» **Activity**
Copy each line of the records that includes "will".

» **Material for this task**

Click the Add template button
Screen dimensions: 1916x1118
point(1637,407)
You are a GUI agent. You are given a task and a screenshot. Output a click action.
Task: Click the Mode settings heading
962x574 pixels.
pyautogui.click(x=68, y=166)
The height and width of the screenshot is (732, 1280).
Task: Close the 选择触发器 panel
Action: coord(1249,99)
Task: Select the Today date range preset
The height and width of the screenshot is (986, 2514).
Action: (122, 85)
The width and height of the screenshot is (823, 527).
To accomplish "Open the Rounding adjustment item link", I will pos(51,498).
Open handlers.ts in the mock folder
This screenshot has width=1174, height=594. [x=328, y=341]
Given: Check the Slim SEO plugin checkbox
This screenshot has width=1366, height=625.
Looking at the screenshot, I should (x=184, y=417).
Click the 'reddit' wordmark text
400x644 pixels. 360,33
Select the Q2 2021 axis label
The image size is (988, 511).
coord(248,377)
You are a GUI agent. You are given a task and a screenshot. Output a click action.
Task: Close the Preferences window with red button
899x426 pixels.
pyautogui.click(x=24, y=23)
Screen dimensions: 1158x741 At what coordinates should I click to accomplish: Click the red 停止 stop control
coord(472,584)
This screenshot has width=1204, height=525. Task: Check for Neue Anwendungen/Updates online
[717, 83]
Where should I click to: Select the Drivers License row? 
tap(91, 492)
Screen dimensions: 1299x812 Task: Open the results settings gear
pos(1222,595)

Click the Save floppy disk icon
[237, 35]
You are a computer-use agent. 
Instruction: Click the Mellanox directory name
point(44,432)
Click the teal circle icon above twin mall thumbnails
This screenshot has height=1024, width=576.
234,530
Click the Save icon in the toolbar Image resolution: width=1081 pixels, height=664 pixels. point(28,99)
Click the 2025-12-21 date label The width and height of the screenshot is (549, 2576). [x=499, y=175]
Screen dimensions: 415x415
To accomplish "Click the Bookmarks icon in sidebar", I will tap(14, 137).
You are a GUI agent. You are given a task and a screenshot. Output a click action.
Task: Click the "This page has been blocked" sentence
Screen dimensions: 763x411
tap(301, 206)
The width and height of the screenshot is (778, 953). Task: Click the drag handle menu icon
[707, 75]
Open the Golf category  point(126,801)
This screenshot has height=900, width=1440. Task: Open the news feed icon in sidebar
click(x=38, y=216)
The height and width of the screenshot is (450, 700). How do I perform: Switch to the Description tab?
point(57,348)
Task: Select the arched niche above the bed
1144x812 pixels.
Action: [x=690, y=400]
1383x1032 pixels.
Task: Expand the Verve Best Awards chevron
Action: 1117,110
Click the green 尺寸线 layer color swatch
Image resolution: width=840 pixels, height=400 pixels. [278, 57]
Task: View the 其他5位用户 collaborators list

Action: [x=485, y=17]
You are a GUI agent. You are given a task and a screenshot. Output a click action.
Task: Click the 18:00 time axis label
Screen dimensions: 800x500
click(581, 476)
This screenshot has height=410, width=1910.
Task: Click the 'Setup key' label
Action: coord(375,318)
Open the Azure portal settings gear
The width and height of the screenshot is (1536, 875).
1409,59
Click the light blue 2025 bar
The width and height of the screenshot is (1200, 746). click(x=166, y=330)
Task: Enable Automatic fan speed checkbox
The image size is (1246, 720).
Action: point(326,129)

» **Response below**
To accomplish "Open the Rounding adjustment item link", I will pos(51,498).
To accomplish "Click the Bookmarks icon in sidebar", I will tap(14, 137).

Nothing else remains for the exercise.